══ PROVIDED DATA ══

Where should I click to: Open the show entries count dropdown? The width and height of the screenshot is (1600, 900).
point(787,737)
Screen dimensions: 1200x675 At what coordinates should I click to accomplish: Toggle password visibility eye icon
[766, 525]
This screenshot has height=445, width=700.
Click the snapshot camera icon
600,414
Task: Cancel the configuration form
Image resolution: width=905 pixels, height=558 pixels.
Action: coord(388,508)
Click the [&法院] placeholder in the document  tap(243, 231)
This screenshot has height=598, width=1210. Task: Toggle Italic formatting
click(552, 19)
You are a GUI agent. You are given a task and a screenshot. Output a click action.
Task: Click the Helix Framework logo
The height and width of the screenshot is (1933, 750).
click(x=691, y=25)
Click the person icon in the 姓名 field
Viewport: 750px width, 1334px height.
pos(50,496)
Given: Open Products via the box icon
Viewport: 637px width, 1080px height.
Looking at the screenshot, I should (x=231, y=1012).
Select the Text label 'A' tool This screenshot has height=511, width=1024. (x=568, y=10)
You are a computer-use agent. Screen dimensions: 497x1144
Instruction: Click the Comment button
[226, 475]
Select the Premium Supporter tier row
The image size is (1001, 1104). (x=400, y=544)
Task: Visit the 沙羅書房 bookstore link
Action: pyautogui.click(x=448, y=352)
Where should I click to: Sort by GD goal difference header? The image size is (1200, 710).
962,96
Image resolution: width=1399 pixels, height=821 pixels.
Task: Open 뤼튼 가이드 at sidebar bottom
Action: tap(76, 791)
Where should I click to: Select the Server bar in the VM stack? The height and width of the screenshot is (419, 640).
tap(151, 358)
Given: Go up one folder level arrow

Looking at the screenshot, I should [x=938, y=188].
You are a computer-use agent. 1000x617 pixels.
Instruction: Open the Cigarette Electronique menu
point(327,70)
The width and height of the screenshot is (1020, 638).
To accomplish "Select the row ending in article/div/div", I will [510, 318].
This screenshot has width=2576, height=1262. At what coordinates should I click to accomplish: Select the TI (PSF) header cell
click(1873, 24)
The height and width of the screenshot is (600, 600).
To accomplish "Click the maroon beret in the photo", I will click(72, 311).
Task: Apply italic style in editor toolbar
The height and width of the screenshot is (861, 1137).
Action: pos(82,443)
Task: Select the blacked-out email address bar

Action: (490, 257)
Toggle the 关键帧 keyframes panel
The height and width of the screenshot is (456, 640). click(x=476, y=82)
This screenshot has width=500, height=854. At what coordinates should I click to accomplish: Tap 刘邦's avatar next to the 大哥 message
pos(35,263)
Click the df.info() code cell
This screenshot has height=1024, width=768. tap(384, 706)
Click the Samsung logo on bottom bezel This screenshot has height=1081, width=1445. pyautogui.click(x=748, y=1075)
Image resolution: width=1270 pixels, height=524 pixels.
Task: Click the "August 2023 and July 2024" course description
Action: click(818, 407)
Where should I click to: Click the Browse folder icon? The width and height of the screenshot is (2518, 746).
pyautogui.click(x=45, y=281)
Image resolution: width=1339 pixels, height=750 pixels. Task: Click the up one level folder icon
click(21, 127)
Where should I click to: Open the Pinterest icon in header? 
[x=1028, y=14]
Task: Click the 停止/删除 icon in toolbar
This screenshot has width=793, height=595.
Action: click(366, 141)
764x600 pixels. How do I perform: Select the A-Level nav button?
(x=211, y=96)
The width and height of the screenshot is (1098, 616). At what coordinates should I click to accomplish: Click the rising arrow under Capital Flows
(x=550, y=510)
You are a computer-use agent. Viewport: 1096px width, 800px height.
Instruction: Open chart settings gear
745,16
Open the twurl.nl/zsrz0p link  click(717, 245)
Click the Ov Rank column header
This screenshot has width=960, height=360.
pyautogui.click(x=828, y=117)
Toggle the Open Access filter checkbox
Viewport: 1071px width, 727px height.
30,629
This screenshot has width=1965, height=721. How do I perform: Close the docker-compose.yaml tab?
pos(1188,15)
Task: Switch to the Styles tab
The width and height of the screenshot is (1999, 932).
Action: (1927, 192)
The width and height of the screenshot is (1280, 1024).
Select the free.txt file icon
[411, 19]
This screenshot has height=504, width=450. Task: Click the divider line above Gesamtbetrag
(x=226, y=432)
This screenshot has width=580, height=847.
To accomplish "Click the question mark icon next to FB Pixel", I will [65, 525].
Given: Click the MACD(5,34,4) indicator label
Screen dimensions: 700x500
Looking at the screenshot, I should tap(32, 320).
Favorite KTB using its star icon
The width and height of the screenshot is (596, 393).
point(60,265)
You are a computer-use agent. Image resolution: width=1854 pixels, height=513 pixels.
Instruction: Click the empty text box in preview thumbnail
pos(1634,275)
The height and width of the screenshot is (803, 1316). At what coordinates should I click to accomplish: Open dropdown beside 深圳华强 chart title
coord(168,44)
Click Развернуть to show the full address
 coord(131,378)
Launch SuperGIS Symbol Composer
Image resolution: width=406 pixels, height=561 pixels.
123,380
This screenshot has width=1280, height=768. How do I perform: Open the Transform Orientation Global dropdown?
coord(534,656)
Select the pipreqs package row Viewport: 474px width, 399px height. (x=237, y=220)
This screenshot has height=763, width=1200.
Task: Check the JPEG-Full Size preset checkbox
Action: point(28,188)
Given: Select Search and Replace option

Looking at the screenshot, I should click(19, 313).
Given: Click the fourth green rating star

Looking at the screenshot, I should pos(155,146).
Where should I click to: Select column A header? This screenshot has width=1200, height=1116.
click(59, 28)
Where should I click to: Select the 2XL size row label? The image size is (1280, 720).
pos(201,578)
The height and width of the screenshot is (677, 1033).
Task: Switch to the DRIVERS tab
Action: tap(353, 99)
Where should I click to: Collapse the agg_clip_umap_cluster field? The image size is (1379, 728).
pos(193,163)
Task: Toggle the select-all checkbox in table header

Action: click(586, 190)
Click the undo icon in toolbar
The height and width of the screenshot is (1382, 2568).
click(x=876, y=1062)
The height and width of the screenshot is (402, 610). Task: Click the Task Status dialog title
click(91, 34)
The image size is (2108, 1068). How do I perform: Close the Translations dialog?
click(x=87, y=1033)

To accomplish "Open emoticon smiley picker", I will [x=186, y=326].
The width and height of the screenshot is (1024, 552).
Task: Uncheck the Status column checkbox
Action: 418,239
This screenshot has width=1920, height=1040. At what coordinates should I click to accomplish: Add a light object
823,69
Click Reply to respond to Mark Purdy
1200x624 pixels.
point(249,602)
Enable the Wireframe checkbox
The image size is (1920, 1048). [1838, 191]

═══

TRY IT:
Return only the number of lines in the data that hold the string "toolbar".

FINISHED TASK:
3